Recreational marijuana will be legal in California starting in January, and that has brought a renewed urgency to seek out more information on the drug’s health effects, both positive and negative. UCSF scientists recognize marijuana’s contradictory status: the drug has proven therapeutic uses, but it can also lead to tremendous public health problems.
In a finding that could help unlock the fundamental mysteries about how events early in brain development lead to autism, researchers traced how distinct sets of genetic defects in a single neuronal protein can lead to either epilepsy in infancy or to autism spectrum disorders in predictable ways.
Ketogenic diets, characterized by extreme low-carbohydrate, high-fat regimens are known to benefit people with epilepsy and other neurological illnesses by lowering inflammation in the brain. UCSF researchers discovered a molecular key to the diet’s apparent effects, opening the door for new therapies that could reduce inflammation from brain trauma by mimicking the beneficial effects of the diet.
In a finding that holds promise for treating people with traumatic brain injury, an experimental drug, ISRIB, completely reversed severe learning and memory impairments caused by traumatic brain injury in mice. The groundbreaking finding revealed that the drug fully restored the ability to learn and remember in the brain-injured mice even when the animals were initially treated as long as a month after injury.

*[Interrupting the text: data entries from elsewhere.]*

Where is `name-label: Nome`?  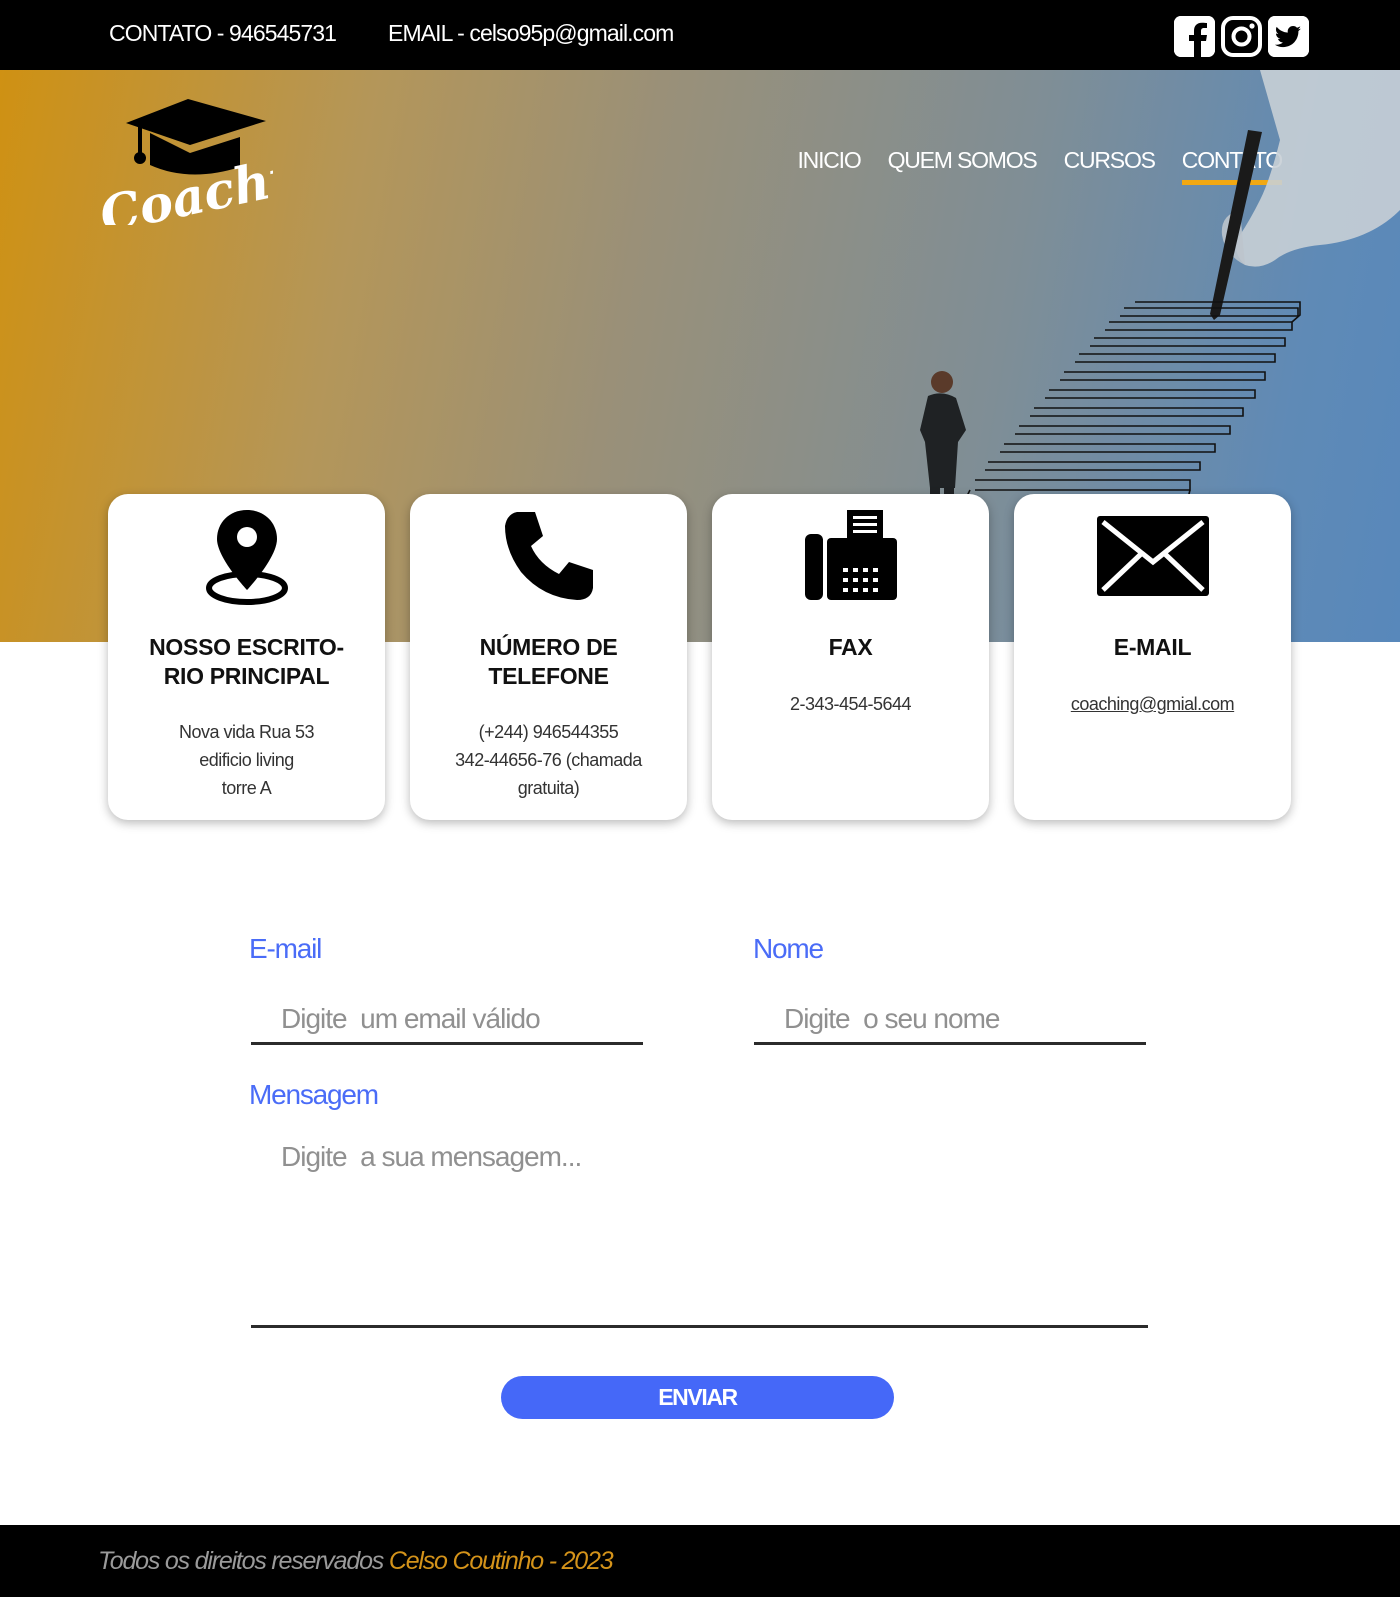 name-label: Nome is located at coordinates (788, 948).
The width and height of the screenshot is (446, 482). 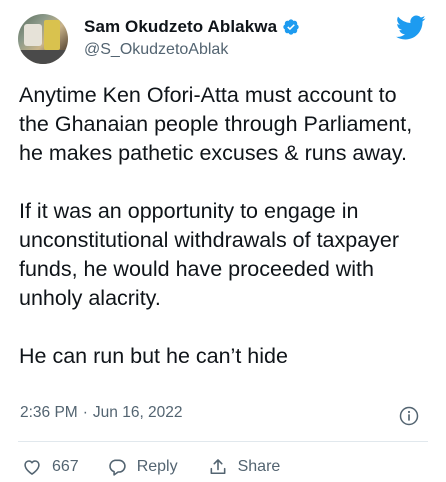 I want to click on avatar, so click(x=43, y=39).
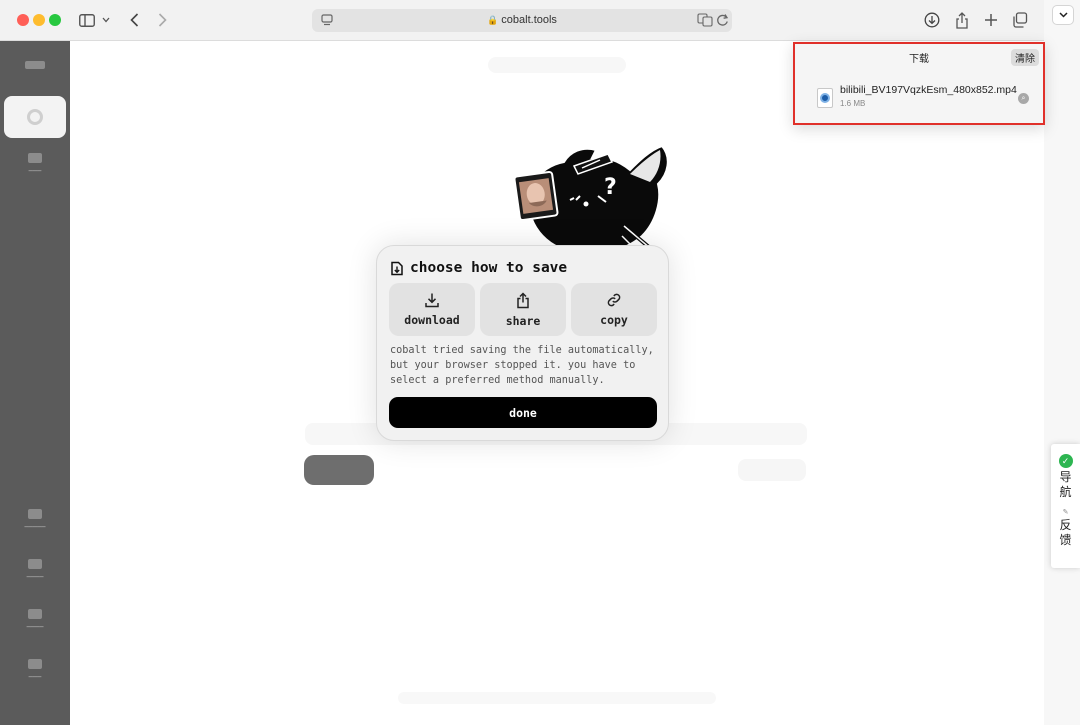 The height and width of the screenshot is (725, 1080). Describe the element at coordinates (1066, 533) in the screenshot. I see `feedback-label: 反馈` at that location.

In a finding that could impact baldness, researchers found that regulatory T cells, a type of immune cell generally associated with controlling inflammation, directly trigger stem cells in the skin to promote healthy hair growth. An experiment with mice revealed that without these immune cells as partners, stem cells cannot regenerate hair follicles, leading to baldness.
They are called “good fats,” but liberal consumption of monounsaturated fat – found in olive oil and avocados – may lead to fatty liver disease, a risk factor for metabolic disorders like type 2 diabetes and hypertension. Eating the fat in combination with high starch content was found to cause the most severe fatty liver disease in mice.
Unregulated chemicals are increasingly prevalent in products Americans use every day, and that rise matches a concurrent rise in health conditions like cancers and childhood diseases, which concerns UCSF’s Tracey Woodruff, PhD, MPH. She is working to understand the environment’s role – including exposure to chemicals – in health conditions.
A type of herpes virus that infects about half of the U.S. population is associated with risk factors for type 2 diabetes and heart disease in women younger than 50. Women of normal weight who were infected with the typically asymptomatic cytomegalovirus, or CMV, were more likely to have metabolic syndrome. Surprisingly, the reverse was found in those with extreme obesity.